How to temporarily detach parameters when using DataParallel?

LuChengTHU · July 30, 2020, 3:23pm

I need to do something like this:

class MyOp(torch.autograd.Function):
        @staticmethod
        def forward(ctx, net1, net2, x):
            ctx.net1 = net1
            ctx.net2 = net2
            ctx.save_for_backward(x)
            return net1(x)

        @staticmethod
        def backward(ctx, grad):
            net1 = ctx.net1
            net2 = ctx.net2
            x = ctx.saved_tensors
            # disable backward for parameters in net2, because I only need the gradient for x by net2.
            for params in net2.parameters():
                params.requires_grad_(False)
            with torch.enable_grad():
                y = net2(x)
             y.backward(torch.ones_like(x).to(x))
             gradx = x.grad.clone().detach()
             # enable backward for net2, because it needs to be used in other computations.
             for params in net2.parameters():
                 params.requires_grad_(True)
             return (None, None, gradx)

This code works well for single-GPU. However, when I use DataParallel with Multi-GPUs, the gradient is wrong.

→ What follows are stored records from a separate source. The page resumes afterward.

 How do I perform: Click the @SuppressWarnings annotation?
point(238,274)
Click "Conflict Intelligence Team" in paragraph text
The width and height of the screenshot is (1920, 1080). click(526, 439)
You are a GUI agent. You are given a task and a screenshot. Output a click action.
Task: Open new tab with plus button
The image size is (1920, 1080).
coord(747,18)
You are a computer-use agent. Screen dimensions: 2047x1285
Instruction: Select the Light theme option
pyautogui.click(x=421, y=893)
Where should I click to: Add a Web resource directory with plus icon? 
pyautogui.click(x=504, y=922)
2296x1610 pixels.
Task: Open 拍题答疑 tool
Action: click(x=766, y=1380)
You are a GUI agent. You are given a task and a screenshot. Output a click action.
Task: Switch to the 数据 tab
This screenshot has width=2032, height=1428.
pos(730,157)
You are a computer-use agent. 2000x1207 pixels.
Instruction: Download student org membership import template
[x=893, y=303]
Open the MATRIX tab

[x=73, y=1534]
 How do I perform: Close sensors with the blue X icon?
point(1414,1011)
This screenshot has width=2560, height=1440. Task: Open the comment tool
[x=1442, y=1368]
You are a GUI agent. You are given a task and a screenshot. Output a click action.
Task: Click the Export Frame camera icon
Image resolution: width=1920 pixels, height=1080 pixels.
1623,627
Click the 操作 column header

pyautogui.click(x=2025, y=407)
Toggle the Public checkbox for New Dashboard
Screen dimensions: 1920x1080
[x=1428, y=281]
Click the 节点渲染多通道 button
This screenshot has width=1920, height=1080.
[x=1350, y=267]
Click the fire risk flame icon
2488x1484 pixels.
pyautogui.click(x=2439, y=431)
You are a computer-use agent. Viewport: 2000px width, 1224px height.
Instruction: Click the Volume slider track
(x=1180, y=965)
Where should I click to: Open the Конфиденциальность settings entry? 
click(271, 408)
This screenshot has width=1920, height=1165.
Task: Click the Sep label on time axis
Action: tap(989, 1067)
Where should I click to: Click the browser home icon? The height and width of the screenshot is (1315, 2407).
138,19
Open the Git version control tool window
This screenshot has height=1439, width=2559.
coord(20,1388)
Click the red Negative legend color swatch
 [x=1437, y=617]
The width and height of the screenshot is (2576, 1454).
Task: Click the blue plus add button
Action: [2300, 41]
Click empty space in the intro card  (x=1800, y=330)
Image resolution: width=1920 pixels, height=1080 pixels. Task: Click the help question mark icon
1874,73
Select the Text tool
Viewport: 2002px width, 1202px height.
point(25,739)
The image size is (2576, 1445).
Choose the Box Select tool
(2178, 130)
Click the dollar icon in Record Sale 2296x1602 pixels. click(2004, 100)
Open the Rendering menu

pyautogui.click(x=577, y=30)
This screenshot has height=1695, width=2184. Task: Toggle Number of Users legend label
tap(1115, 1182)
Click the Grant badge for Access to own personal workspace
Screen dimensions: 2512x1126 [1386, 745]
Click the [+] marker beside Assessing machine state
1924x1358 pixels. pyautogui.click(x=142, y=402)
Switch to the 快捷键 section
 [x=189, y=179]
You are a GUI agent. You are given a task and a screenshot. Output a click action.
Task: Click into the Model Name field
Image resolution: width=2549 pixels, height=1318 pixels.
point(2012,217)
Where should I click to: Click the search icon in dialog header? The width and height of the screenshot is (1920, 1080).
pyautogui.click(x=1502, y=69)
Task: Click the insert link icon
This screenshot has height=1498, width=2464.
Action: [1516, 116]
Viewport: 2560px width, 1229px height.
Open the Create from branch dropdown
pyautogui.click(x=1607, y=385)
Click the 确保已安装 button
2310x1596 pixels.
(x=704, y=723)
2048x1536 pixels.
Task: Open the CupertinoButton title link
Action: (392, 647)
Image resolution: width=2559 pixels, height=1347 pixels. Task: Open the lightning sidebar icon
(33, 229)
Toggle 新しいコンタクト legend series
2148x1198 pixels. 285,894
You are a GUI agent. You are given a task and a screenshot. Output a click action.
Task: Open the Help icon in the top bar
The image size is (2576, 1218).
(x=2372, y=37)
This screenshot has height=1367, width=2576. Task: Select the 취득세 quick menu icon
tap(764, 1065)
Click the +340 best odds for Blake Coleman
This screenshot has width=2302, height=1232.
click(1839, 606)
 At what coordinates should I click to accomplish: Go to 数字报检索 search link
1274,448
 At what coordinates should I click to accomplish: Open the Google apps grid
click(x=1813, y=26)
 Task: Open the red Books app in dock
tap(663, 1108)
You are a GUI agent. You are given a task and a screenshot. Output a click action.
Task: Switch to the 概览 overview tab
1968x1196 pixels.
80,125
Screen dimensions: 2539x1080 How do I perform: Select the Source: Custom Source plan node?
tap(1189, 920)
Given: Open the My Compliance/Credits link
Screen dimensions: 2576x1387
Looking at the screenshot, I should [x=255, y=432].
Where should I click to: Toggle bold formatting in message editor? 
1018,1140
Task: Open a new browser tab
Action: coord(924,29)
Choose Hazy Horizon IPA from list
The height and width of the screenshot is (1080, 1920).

I guess maybe it is because there is no lock for multi-processes and there are some gradients backwarded to parameters in net2. How can I correct my code for DataPrallel models?

ruotianluo · July 30, 2020, 3:30pm

My guess the reason why it doesn’t work, is you can no longer get parameters on DataParallel replica.
One workaround, (my guess), is to use torch.autograd.grad instead of backward.
you can do:

gradx = torch.autograd.grad(y, x, torch.ones_like(x).to(x))[0]

pritamdamania87 · July 30, 2020, 8:58pm

Can you set grads to True for net2’s parameters before you start the forward and then set them to false after you are done with the forward? This way the grads should be False for the entire backward pass despite concurrent execution of the backward pass across multiple GPUs.

LuChengTHU · July 31, 2020, 8:05am

Thanks! I’ve tried your suggestion and it works!